Monday, April 11, 2011

Hello, this is life calling.

Have you ever wondered exactally who you are? By this I don't mean your name and address and what you want to be when you grow up... I mean really who you are.. I am in no way pointing an accusing finger or trying to call anyone out. Mostly because I also have NO IDEA who I am. I know I'm going to school to be a journalist, spacifically in International/Intercultural Communications. I know that I love to travel, and that my life is not the regular cookie cutter life that most people have. I am not going to finish school in four years, and then get a job and get married and have kids. That life is not for me. It's just not. Amazing that everyone wants to shut you in a cookie cutter box.

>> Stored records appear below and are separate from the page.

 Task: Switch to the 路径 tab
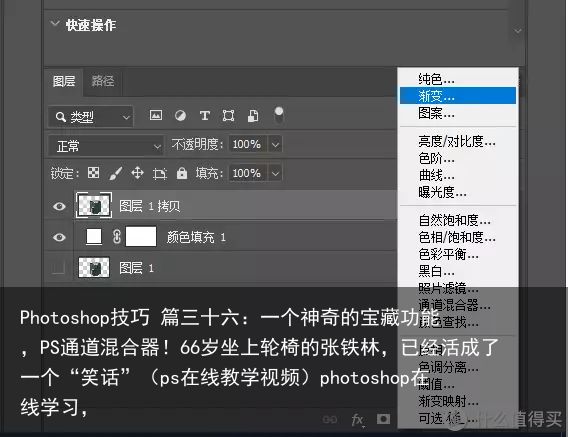(103, 81)
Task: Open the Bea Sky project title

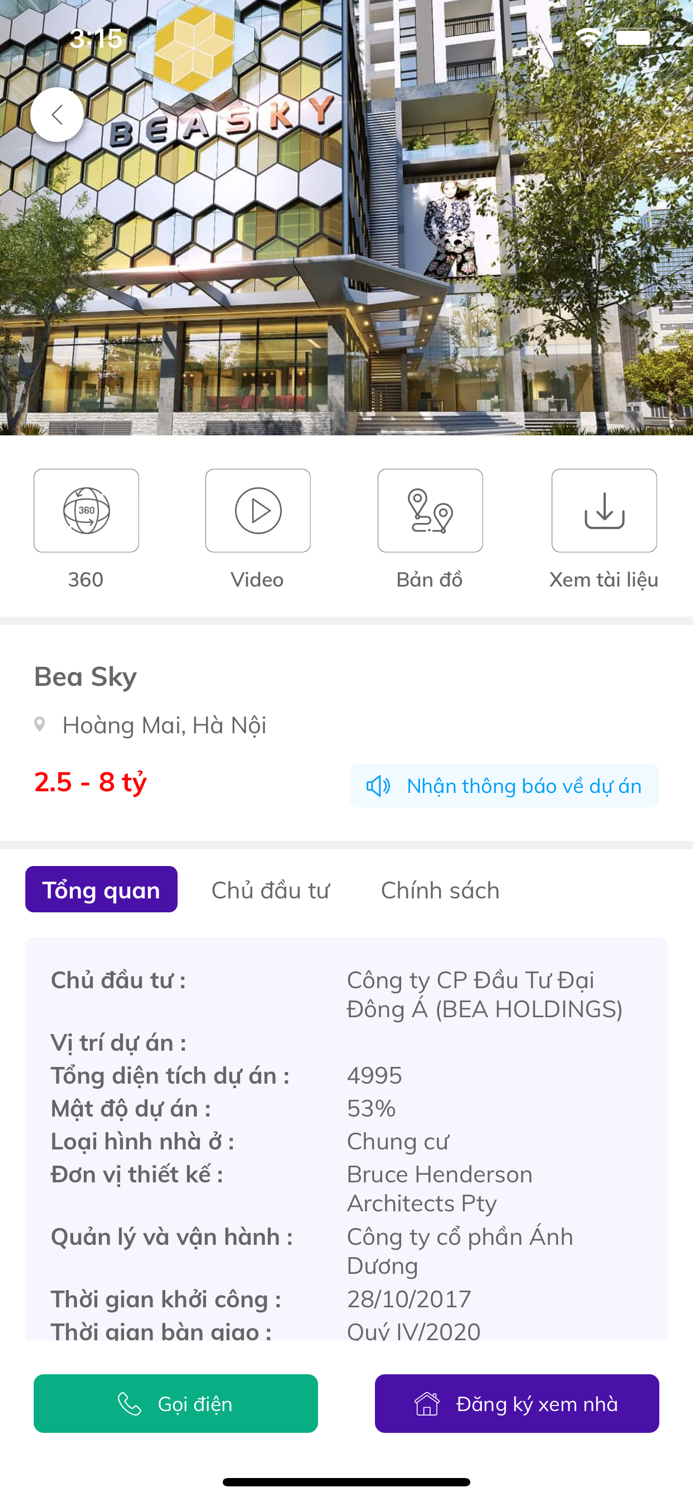Action: click(x=85, y=676)
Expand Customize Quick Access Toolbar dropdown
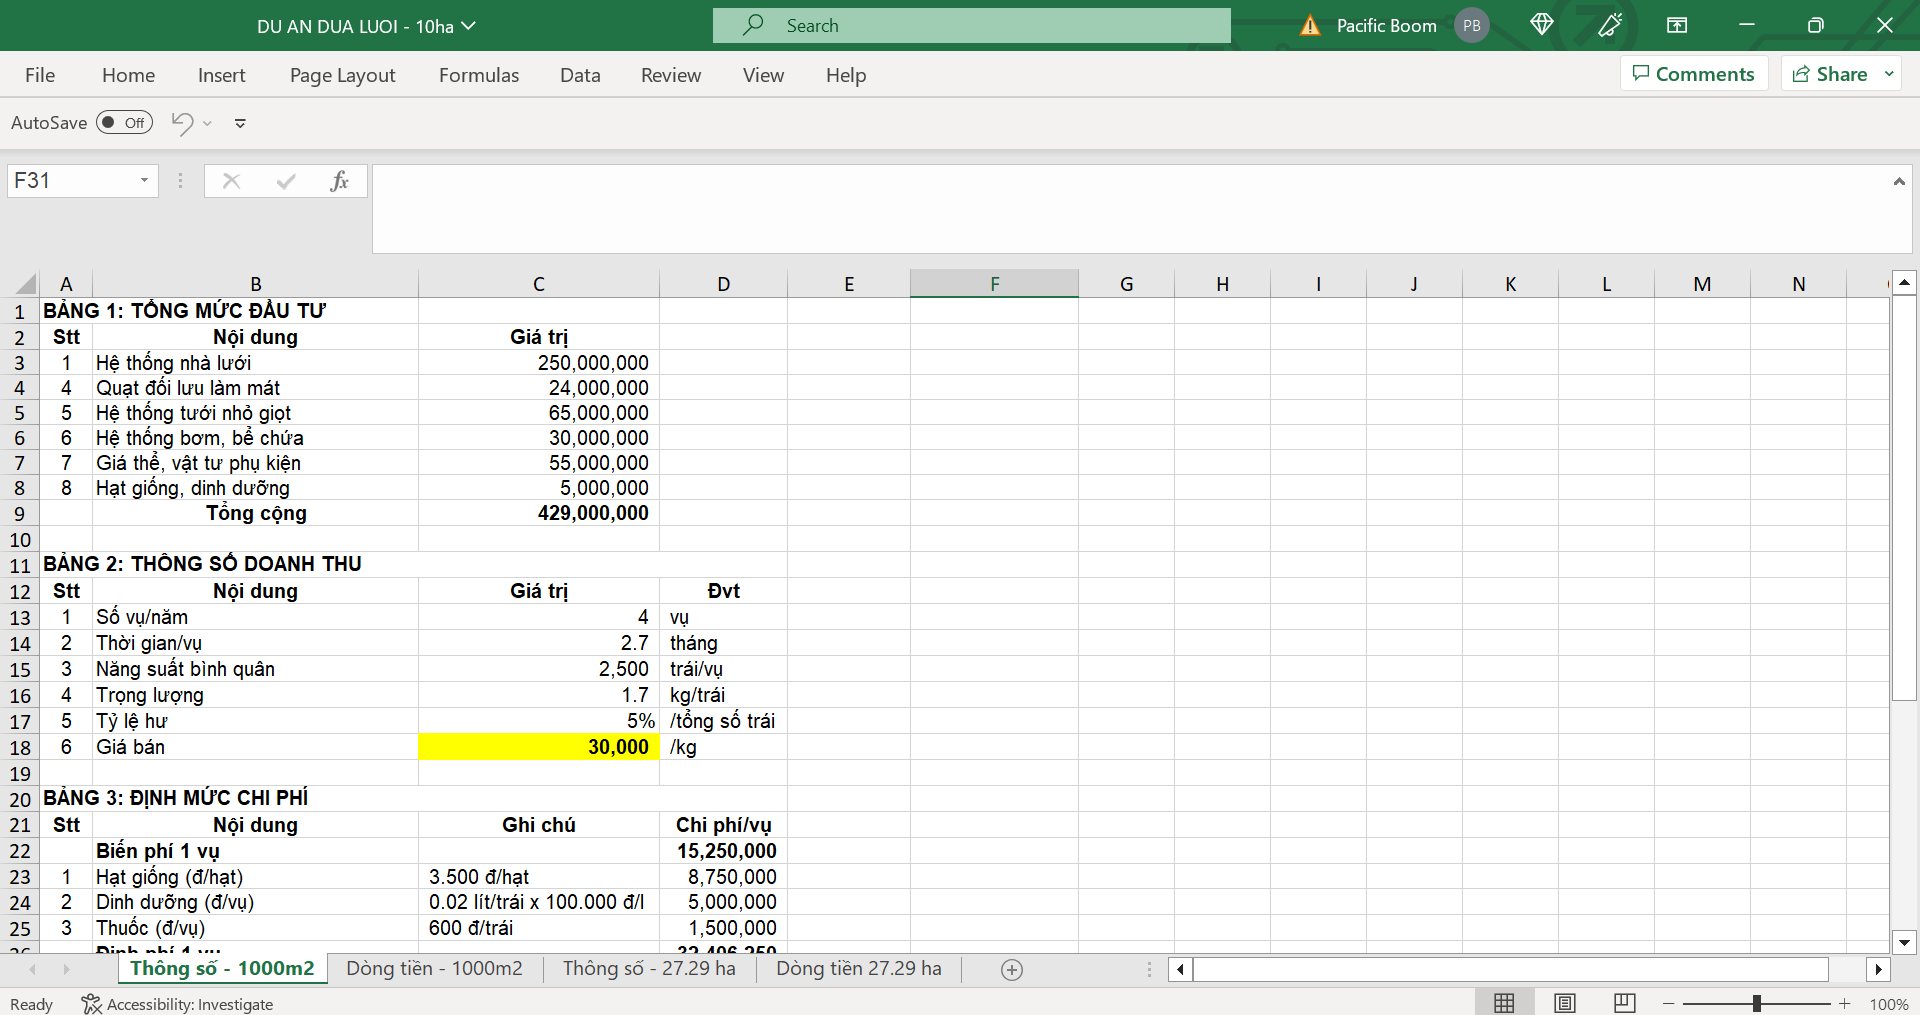The image size is (1920, 1015). click(x=240, y=123)
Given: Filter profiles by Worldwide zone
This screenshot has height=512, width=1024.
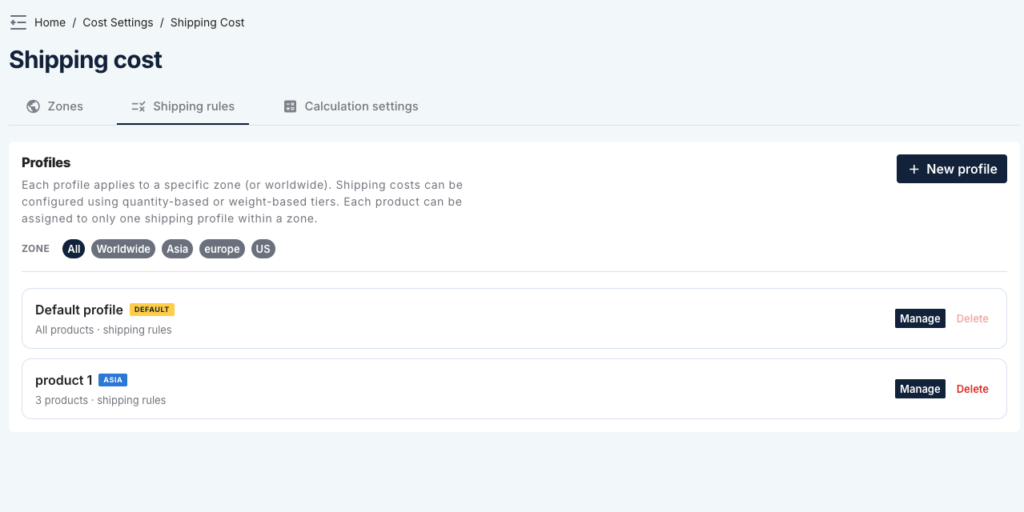Looking at the screenshot, I should coord(123,249).
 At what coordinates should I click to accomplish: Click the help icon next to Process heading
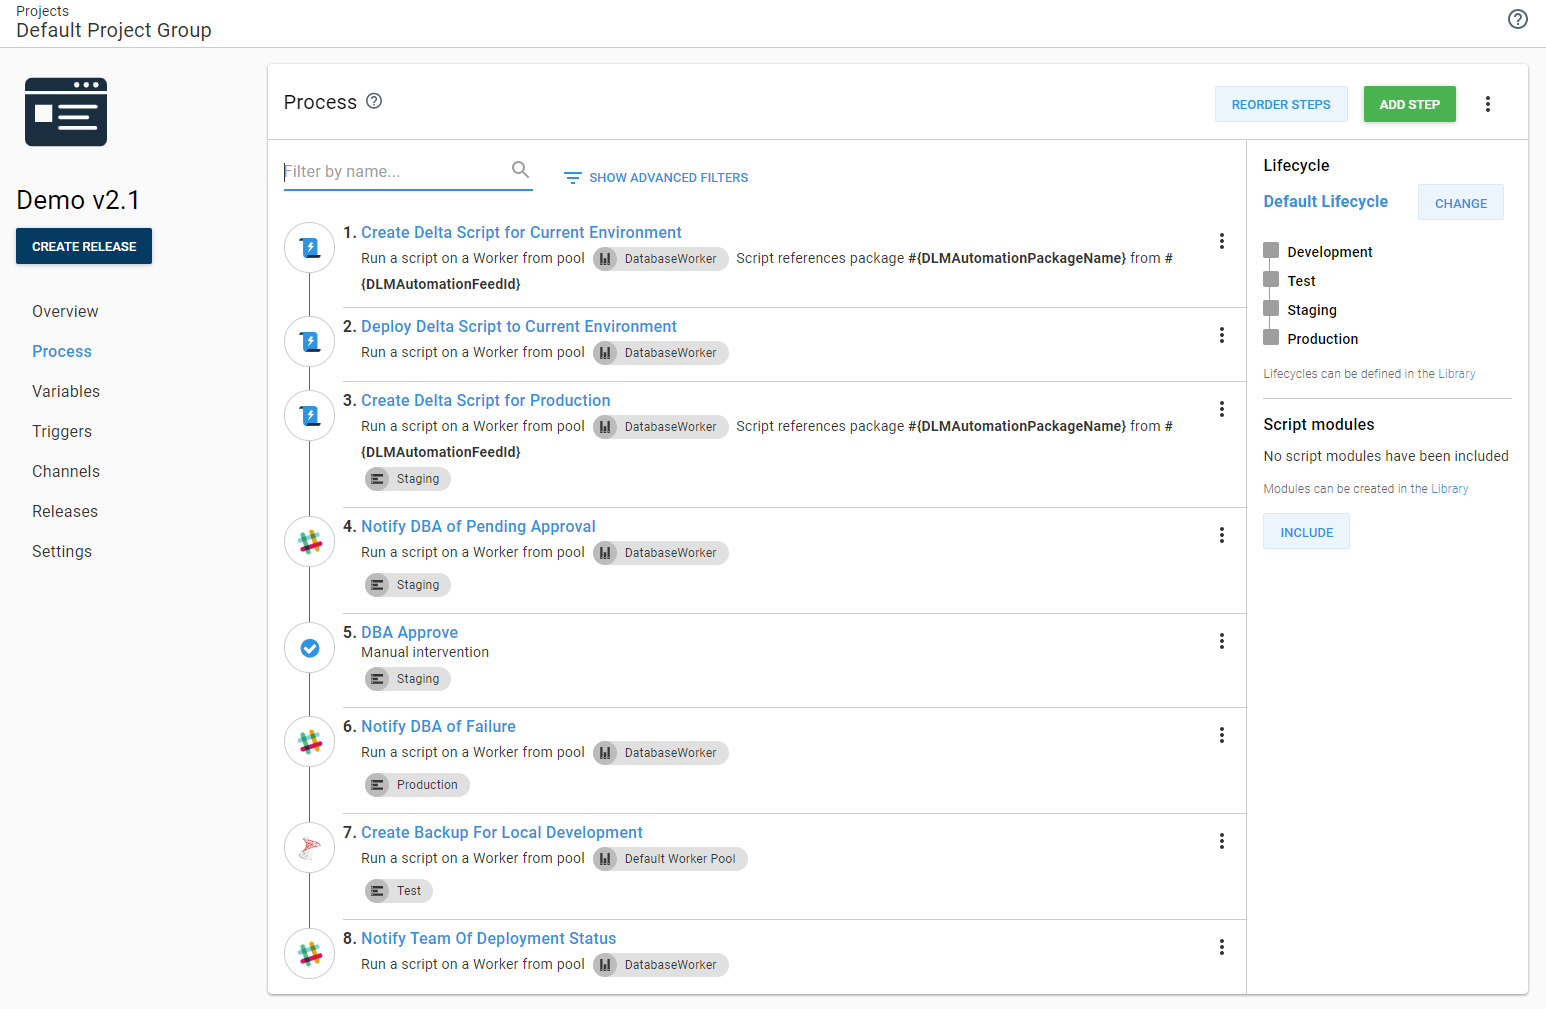374,101
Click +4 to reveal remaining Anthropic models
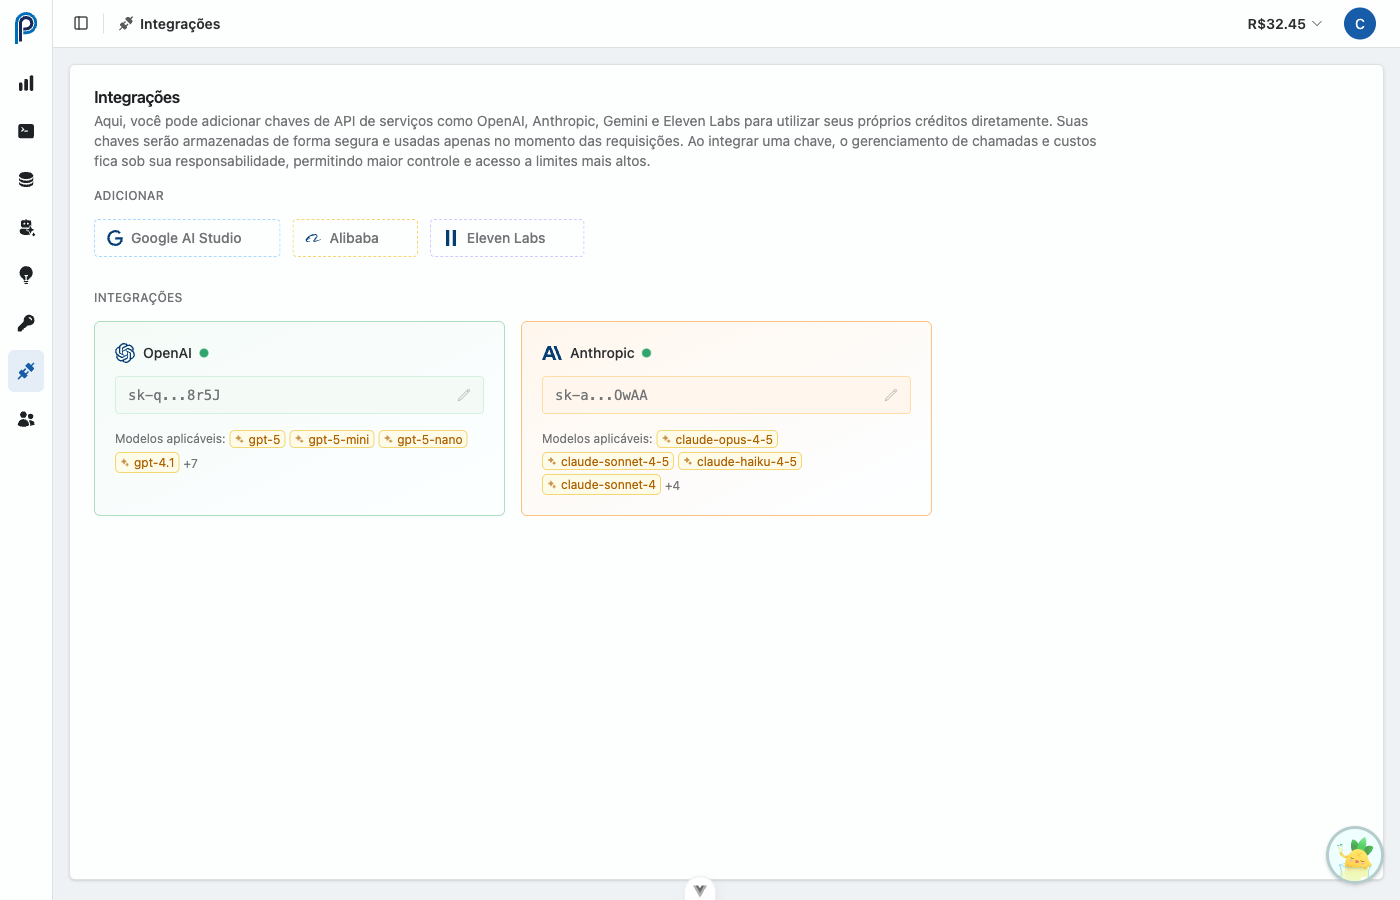 pyautogui.click(x=671, y=484)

One of my oldest guy friends is like that, and I cannot imagine why he is in such a rush. Like he's in such a hurry to start living his life... At the womens conference this weekend we had a speaker who covered this and the reality that you've been living your life. LIFE ALREADY STARTED. I'm so very guilty of this. I mean super guilty.. In lower school, the thought was when i get to highschool, in highschool, well when i get to college, in college now my story is well when i graduate.. when am i going to stop pre planning and just start living.
 
I have a great life. Please take note that i said great life not perfect. I have really really great friends all of them very very different, I have a job that some days makes me crazy but others is not so bad, i have a very promising future, and a family that loves me through my stupid mistakes and all. So why is it that i keep life at bay. is it because i'm afraid of failing at life? or is it as simple over living? Are we guilty of letting life mar our identity?